Logistic regression without the case-control design

We investigated the ecological drivers of each host-disease pair using logistic regression with all available coral health data (Tables 13) and assessed model predictive accuracies and true positive rates based on withheld portions of data (see below). The response variable in our logistic regression models described the colony observation health state as 0 for healthy and 1 for diseased. We included the hypothesized risk factors listed in Table 2 (combination dependent on disease type) for the full models with island and month as random effects and conducted backward model selection to find the best fit model based on the lowest Akaike Information Criterion (AIC). We included island and month as random effects to make the model results as comparable as possible with the case-control model results, as the case-control datasets were sub-sampled accounting for island and survey month. We conducted this analysis using the lme4 package55 in R statistical software v 3.5.156. We used 80% of the data for model development and model selection, and the remaining 20% of data to quantify model predictive accuracy (proportion of total colony observations correctly identified as healthy and diseased) and true positive rate (proportion of disease colony observations correctly identified as diseased). We split the data using the sample function in base R, which selects data in proportion to the raw data (e.g., if the full data has a zero-to-one ratio of 90%-to-10%, then the sample will also contain 90% zeros and 10% ones).
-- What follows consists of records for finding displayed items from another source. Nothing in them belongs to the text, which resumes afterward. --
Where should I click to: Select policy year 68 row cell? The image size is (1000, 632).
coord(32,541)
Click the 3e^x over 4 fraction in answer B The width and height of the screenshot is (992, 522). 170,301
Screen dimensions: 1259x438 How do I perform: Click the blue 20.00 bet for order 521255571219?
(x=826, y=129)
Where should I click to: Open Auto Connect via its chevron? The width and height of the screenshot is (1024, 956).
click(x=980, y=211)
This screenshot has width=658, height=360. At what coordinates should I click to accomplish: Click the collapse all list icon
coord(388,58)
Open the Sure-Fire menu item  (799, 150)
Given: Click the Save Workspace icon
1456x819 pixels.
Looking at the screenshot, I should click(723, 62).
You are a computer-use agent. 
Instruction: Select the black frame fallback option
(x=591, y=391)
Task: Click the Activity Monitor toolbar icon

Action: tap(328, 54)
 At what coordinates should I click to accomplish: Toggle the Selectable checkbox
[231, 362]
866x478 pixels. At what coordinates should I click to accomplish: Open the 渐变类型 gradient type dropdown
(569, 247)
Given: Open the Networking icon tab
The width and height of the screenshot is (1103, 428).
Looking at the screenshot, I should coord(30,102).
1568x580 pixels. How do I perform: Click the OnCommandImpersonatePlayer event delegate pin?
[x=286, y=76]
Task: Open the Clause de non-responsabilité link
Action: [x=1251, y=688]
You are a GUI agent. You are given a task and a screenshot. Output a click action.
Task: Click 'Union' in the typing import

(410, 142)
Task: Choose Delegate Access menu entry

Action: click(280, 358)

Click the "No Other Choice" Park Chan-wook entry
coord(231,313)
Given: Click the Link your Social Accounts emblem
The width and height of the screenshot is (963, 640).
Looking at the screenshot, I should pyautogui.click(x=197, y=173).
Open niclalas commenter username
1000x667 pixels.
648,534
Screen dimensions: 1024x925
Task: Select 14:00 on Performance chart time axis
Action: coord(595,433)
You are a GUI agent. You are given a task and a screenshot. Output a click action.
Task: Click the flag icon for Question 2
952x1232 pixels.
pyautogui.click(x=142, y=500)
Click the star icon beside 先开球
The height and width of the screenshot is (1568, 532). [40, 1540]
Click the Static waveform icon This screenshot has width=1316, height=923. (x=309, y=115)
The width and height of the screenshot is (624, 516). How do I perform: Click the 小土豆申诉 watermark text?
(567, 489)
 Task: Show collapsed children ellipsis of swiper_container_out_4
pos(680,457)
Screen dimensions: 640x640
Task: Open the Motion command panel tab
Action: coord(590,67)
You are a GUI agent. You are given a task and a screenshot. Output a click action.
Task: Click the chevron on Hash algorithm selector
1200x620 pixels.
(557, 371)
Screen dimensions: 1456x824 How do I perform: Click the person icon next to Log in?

To ensure that the randomly sampled training and testing data did not bias our results, we repeated our model development and selection and accuracy assessments 500 times. Therefore, for each host-disease pair, we split the full data into 500 paired training and testing datasets, conducted model selection within each training dataset, and then used the most frequently selected best fit model (Table S1) to predict health state on the 500 withheld test datasets. We compared predicted health state with observed health state to calculate accuracy and true positive rates within each withheld test dataset and report mean values across all 500 withheld test datasets.

Logistic regression with the case-control design

For the logistic regression analysis with the case-control design, we followed the approach described above except instead of creating 500 randomly selected training and testing datasets from all available coral health data for each host-disease pair, we created 500 case-control datasets each with matching numbers of disease and healthy observations and randomly split those case-control datasets into paired training data and testing data (80% training/20% testing). To create each case-control dataset, we selected all disease colony observations for a given host-disease pair, and for each disease colony observation we randomly selected a healthy colony observation of the same host type (by species or genus) surveyed in the same month (but not necessarily year) and from the same island as the disease colony observation. We repeated this process to create 500 case-control datasets per host-disease pair that all had the same disease observations but varied in the paired healthy colony observations. We followed the same process of model development, selection, and testing as described above. Results for the frequency of model selection for the best fit model are available in Table S1.